Горизонты времени - страница 21

Шрифт
Интервал


Я опустился в него, ощущая, как подо мной прогибается старая, но крепкая обивка. Александр Николаевич тем временем потянулся к полированному столу, взял пузатый графин, налил прозрачную жидкость в небольшой гранёный стакан и, чуть прищурившись, спросил:

– Будете?


– Нет, благодарю покорно, – ответил я, стараясь держаться уверенно.


Он чуть заметно пожал плечами, поднёс стакан к губам и одним глотком выпил содержимое. Выдохнул, откинулся на спинку кресла, постукивая пальцами по подлокотнику. В комнате стало тихо, слышно было только как деревья, растущие у самого дома, тихонько царапают своими ветвями двустворчатые окна.


Я воспользовался этим моментом и, не теряя времени, принялся объяснять своё неожиданное появление.

– Даже не знаю, с чего начать, Александр Николаевич. Наверное, вы мне не поверите и всё такое, но я не собираюсь обманывать вас или как-то притворяться. Дело в том, что я…

Хозяин вдруг поднял руку, обрывая меня на полуслове: – Погодите, милейший… Можно поинтересоваться, что у вас… обуто на ногах?

Я машинально опустил взгляд и тут же понял, что именно привлекло его внимание.

– Это… эээ… – я запнулся, понимая, насколько странно будет звучать мой ответ в 1870-х годах, но всё же продолжил:

– Американские кроссовки Reebok Fast Tempo.

Он прищурился ещё больше.


– Кроссовки?

– Универсальная обувь… для бега, тренировок, ходьбы, – я говорил осторожно, подбирая слова. – Лёгкие, с хорошей амортизацией, обеспечивают вентиляцию и поддержку стопы.

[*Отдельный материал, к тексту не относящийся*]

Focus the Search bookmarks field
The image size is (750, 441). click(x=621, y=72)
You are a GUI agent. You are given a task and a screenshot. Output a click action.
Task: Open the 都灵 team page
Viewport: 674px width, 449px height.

Александр Николаевич медленно поднялся, подошёл ближе и, слегка наклонившись, изучил мою обувь. Затем протянул руку, коснулся материала носка ботинка и даже чуть сжал его пальцами.


– Чёрт побери… – пробормотал он.

Я чуть поёрзал в кресле. От этого внимания к моей обуви мне стало не по себе.


– Ну-с, – выпрямился он, – это… занятно. Теперь рассказывайте дальше.

Я продолжил, как можно проще объясняя, кто я, откуда, как здесь оказался, как искал Василия, что за эксперимент забросил меня в это время.


– Так вы, батенька, значит, из грядущего? – спросил он после паузы с усмешкой, пристально глядя мне в глаза.


– Совершенно верно. Из двадцать четвёртого мая две тысячи девятнадцатого года.

– От Рождества Христова?


Я осёкся. В голове пронеслось: как бы объяснить человеку XIX века разницу между старым и новым летоисчислением? Без телефона, без календаря, без точных данных?